But that's cool that you found Saraswati! There's a festival day when she's honored in the home. You place a flower or red kumkumam on every object in your home that you consider essential to the harmony and prosperity of the home. This includes musical instraments, kitchen tools, gardening tools, etc. Also the car and any other vehicles. In my IL's house they put them on the computers too!

Recognition of the world as the manifestation of Shakti is worship of Shakti. .

As a Hindu I embrace you. Esp. as an ecclectic person myself who started out on the Wiccan path and still hold fond memories of campfire rituals and still have a jar of Circle soil in a special place in our home. You can be both Pagan and Hindu-- they are one and the same. There are no rules in Hinduism except for the basic tenets of ahimsa, karma, dharma, etc. You can be athiest or devoutly religious. You can say mantras to yourself during all your waking hours or you can pray only when you feel like it or you can not pray at all, but read philosophy.

I started out with just offering a flower or fruit to an image of Ganesha every day and praying in my own words for whatever was on my mind at that time.
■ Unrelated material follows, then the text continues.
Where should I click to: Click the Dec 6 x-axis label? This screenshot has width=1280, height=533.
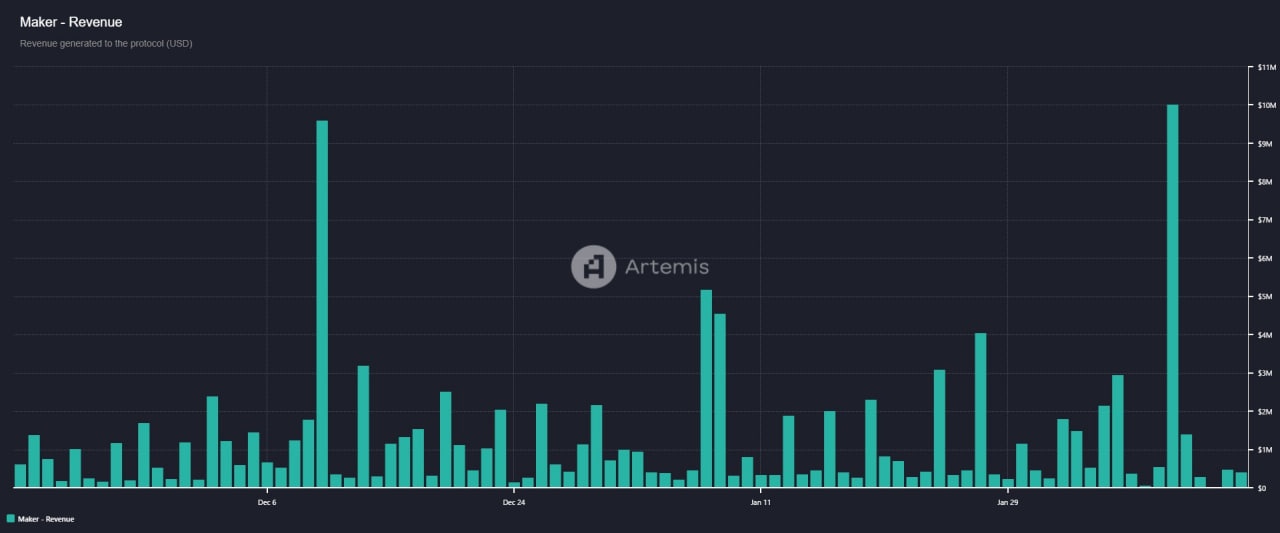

I would also light a small oil lamp or candle at sunset. I have since learned so many Sanskrit pujas and prayers, learned so many rules and customs. And know what? I was happiest just doing what I did in those early days. So I'm backtracking and finding my own path now, where the magic did not get lost in all the rules of how things should be done. If you have a local temple just go there, bring some fruit and flowers, and after leaving them near the opening of the sanctum just sit and absorb. Best is to go when there is nothing else going on so you can get the vibrations and not worry about what others are thinking and doing. Later you can enjoy festival times but I still enjoy the silent times best.

Devi Gita extols, "We bow down to the universal soul of all. Above and below and in all four directions, Mother of the universe, we bow

This book Dancing With Siva has a lot of good basic Hindu information in it. The author is a little conservative and traditional when it comes to women, so take it with a grain of salt. The main content of the book though, is wonderful.

http://www.himalayanacademy.com/books/dws/Contents.html

Another good one is Am I A Hindu? by Ed Visarthwanan

You can go to www.ammachi.org and order the CD called From Untruth to Truth which is interactive and contains a LOT of good information. It's pricy but well worth the money. It has so much info as well as songs and festivals and stories. My dd likes the animated ones.



Aum shanti,
Darshani


Let us worship Him, the pure-formed One, the cloud which, emitting a rain of unthinkable joy, satiates the hearts and eyes of its followers, as if millions of rain clouds had poured down, the stay of the Great Silence, called by many names, described by many religions, the embodiment of ineffable degrees of spiritual happiness.




7yo: "Mom,I know which man is on a quarter and which on is on a nickel. They both have ponytails, but one man has a collar and the other man is naked. The naked man was our first president."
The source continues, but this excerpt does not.